DOCUMENT EXTRACT:
·····
We are pleased to find out that we are not alone. Yonhap recently reported on a proposal made by Dr. Kwon Won-soon, an economics professor at the Hankuk University of Foreign Language (HUFS). Most analysts seem to be proceeding on the assumption that the pipeline would come down the east coast of the DPRK , entering South Korea on its east coast and then taking a hard right turn toward its terminus in the greater Seoul/Inchon area. (See the dark line on the attached map).

North Korea’s intentions with respect to the gas are not clear. They appear to be banking primarily on transit fees, but they might benefit from delivery of gas to what’s left of the industrial base on the east coast. Another possibility—although a highly costly one--would be to build an east-west branch across the DPRK that would deliver gas to Pyonyang.

Kwon argues for a different route that would mitigate risk by putting Pyongyang on the hook.  Rather than the right turn to Seoul, the pipeline would first proceed south along South Korea’s east coast to Sam-cheok (the bottom right end of the pipeline) where a gas liquefaction plant would facilitate export to Japan. Rather than ending in Seoul, the pipeline would then head north to Uijungbu in northeastern Kyonggi province then back into the DPRK to Kaesong and finally to Pyongyang.
·····
INFORMATION PROVIDED:
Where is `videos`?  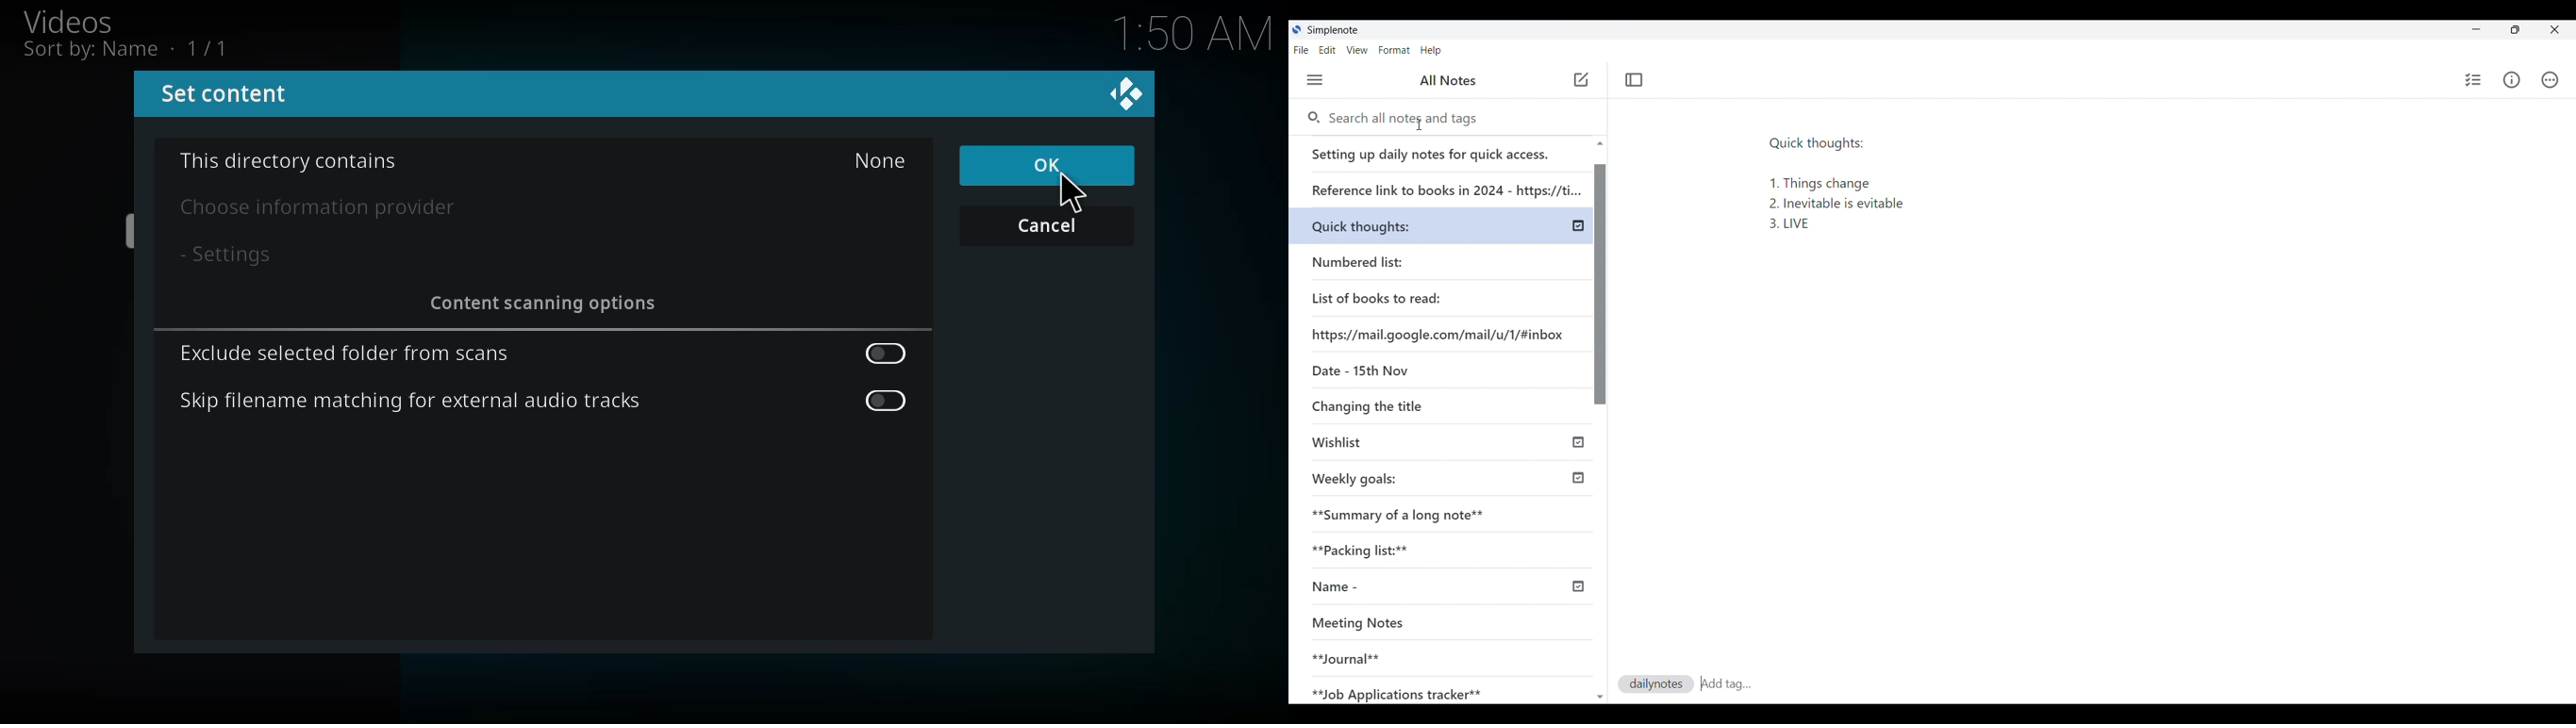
·····
REQUESTS:
1. Write out the part of the pipeline passage starting with "Kwon argues for" and going on through "finally to Pyongyang.", word for word.
2. According to the pipeline passage, what would the gas liquefaction plant at Sam-cheok facilitate?
This work does not use the listing.

ANSWERS TO THE EXERCISE:
1.
Kwon argues for a different route that would mitigate risk by putting Pyongyang on the hook.  Rather than the right turn to Seoul, the pipeline would first proceed south along South Korea’s east coast to Sam-cheok (the bottom right end of the pipeline) where a gas liquefaction plant would facilitate export to Japan. Rather than ending in Seoul, the pipeline would then head north to Uijungbu in northeastern Kyonggi province then back into the DPRK to Kaesong and finally to Pyongyang.

2. Export to Japan.